Entrevista exclusiva con Denisse Domke, víctima del derrumbe del boliche Beara de Palermo.
¿Fueron a Beara a ver el grupo Ráfaga o habían sido invitadas por alguien?
Sabíamos que tocaba la banda de cumbia, pero en realidad fuimos porque nos había invitado uno de los dueños, que nos avisó que en el bar estaría Tiago (uno de los protagonistas de la tira de Telefé Casi ángeles). Ése fue el disparador que hizo que con mis amigas decidiéramos ir a bailar, porque generalmente no salimos, preferimos juntarnos en la casa de alguna a charlar o mirar películas. Así que a las dos y media estábamos en la puerta del local.
¿Cómo hicieron para ingresar si se supone que sólo era gratis hasta las dos de la madrugada?
Cuando llegamos a la puerta había cuatro o cinco chicos que estaban esperando; nos acercamos para preguntar por la persona que nos había invitado. El patovica decía que había que pagar la consumición que costaba veinte pesos, entonces nosotras le mandamos un texto al chico que nos había invitado y él salió a buscarnos. Recién ahí el hombre de la puerta nos dejó pasar.
¿Había mucha gente adentro del local?
Bastante. Eran cerca de las tres de la madrugada cuando empezó a tocar Ráfaga. Había un montón de gente abajo y algunas amigas que estaban arriba dijeron que sentían como que vibraba el boliche.

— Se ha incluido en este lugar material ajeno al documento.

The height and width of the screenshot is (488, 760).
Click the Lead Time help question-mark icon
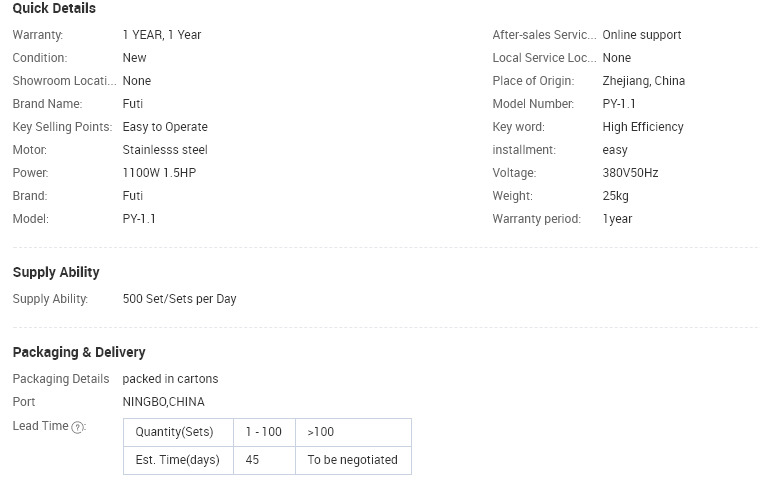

¿Qué pasó cuando terminó de tocar la banda?
Algunos se fueron porque sólo iban a ver tocar al grupo. Nosotras subimos al entrepiso, donde es el sector Vip. Como no había nadie que controle, comenzó a subir muchísima gente, entonces fue cuando decidimos bajar porque no alcanzaba a escucharse bien la música. Me llamó la atención porque la vez anterior que había ido, un patovica decidía quién podía ingresar al entrepiso y quién no, pero ese día nadie controlaba y por eso todo el mundo estaba arriba. Cuando estábamos abajo nos dimos cuenta de que estaba Tiago, el actor de Casi ángeles, y mis amigas empezaron a decir que volviéramos a subir para sacarnos una foto. Entonces los que estaban en el piso inferior se dieron cuenta de que estaba el actor y, sobre todo las chicas, empezaron a amontonarse en el Vip para acercarse. Yo odio el amontonamiento, pero mis amigas insistieron y subimos. Arriba era insoportable, no se podía caminar. Estaban todos apretados. Te juro que al segundo que subimos las tres nos miramos y dijimos "acá nos venimos abajo", por la cantidad de gente que había, y al segundo se derrumbó. Una de mis amigas y yo caímos con el entrepiso y la otra alcanzó a agarrarse de la baranda y quedó colgada. Se cortó la luz y todo quedó a oscuras.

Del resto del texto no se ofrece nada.